Con una sonrisa coqueta, el rostro sonrojado bajo aquel casco anaranjado, el joven superhéroe le dijo a la justiciera a modo de conquista. Videl le miraba detenidamente.

—¿Qué cosa? —Interrogó aún con su tono molesto.

—Talasofilia —le contestó el erudito como si todo el mundo supiera el significado de aquella palabra—. Sucede que cada vez que miro tus ojos azules siento como si estuviera nadando en el vasto océano y no quiero salir de allí.

Ambos estaban de pie en uno de los altos edificios de la ciudad, patrullando en el atardecer.

Y la hija de Satán parpadeó, aún sin comprender.

—Explícate.

—Me gusta el cielo, los zafiros, pero sobretodo los mares y océanos —dijo mientras rascaba su mejilla por debajo del visor—, y todo es por ver ese color en tus ojos.

Videl casi se exprimía la cabeza.

Gohan suspiró.

—¿Qué es talasofilia? —Preguntó directamente, destensando un poco los músculos ya que le resultaba extraño mencionar aquella palabra.

—Demasiado amor por los océanos y mares —respondió sin dejar de mirarla a través del visor.

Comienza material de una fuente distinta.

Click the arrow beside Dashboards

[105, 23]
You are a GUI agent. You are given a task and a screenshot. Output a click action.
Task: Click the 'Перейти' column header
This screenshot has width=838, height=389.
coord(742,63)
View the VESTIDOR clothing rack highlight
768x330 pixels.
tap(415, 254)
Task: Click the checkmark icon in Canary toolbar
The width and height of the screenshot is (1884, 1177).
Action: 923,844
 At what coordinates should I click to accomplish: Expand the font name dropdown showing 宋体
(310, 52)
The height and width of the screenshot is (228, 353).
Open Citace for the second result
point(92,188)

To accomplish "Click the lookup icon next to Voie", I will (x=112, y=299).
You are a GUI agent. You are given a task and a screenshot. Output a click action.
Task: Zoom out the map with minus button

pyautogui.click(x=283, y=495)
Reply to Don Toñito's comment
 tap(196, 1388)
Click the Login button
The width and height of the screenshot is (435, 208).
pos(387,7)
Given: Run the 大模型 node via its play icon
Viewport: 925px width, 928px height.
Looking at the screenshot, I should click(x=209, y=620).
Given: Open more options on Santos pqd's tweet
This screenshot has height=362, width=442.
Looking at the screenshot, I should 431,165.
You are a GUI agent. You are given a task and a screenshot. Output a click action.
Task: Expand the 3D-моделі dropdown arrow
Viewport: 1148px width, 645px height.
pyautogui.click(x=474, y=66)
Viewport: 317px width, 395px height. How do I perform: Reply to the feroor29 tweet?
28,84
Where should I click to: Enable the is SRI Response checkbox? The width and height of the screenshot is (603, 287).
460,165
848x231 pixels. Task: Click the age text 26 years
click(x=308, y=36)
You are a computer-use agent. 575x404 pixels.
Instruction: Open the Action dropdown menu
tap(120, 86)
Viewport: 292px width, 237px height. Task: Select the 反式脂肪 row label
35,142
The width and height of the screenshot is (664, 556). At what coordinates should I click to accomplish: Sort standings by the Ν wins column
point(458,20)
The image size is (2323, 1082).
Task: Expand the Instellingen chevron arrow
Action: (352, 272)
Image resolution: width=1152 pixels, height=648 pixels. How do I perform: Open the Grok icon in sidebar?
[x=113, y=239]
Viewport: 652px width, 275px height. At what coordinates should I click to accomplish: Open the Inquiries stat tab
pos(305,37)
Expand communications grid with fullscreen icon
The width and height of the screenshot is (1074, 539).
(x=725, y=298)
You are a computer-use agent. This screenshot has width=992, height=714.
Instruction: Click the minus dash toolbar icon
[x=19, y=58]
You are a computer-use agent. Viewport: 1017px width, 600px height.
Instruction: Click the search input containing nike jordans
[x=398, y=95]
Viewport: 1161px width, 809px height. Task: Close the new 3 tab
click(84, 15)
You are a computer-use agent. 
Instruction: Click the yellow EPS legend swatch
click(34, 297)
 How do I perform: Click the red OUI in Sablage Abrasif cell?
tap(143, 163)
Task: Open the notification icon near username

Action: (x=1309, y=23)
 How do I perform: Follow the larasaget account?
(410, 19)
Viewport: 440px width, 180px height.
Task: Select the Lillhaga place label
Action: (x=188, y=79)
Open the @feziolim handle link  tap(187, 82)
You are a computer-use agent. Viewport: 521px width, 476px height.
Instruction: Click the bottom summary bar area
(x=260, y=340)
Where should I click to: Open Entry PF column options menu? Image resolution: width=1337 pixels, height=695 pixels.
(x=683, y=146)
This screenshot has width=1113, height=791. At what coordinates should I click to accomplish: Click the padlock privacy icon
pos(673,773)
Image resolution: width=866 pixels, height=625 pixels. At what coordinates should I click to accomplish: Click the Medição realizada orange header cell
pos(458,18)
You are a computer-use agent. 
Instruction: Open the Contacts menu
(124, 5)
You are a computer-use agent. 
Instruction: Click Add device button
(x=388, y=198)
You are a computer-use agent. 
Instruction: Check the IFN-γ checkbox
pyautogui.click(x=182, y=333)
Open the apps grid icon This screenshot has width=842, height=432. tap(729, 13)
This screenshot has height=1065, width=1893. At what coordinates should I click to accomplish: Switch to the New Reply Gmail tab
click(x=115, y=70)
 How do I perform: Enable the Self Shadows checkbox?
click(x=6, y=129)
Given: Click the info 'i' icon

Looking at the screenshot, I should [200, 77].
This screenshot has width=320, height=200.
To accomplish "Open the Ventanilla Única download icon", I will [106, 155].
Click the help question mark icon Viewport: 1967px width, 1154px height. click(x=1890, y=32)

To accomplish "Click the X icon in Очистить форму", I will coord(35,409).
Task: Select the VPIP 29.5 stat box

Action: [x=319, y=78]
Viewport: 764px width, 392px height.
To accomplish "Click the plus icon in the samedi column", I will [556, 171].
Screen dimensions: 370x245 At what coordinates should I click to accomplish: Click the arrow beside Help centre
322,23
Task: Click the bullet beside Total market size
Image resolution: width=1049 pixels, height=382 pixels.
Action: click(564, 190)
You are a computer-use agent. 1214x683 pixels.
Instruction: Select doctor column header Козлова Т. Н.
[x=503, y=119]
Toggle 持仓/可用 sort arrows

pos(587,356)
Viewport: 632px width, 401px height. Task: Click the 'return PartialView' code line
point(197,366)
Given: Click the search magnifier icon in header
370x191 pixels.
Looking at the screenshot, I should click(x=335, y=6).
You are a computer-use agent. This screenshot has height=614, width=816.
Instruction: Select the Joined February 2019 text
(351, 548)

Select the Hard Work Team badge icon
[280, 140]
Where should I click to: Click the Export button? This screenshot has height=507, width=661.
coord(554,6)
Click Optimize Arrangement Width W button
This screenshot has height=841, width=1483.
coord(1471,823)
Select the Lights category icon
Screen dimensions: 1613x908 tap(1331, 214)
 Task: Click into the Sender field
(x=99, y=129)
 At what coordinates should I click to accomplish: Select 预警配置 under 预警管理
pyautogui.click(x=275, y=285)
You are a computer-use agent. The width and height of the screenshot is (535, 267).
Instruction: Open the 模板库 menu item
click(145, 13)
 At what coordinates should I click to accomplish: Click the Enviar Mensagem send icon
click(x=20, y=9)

Videl también miraba el oscuro cristal con cierto nerviosismo, intuía que aquel sujeto la estaba observando—. Amo mucho tus ojos azules.

Ahora sí que la justiciera de sonrojó.

—¡Hasta mañana, Gran Saiyaman! —Exclamó el tiempo que accionaba su cápsula, liberando a su helicóptero para irse volando lejos de allí ante la traviesa sonrisa del superhéroe.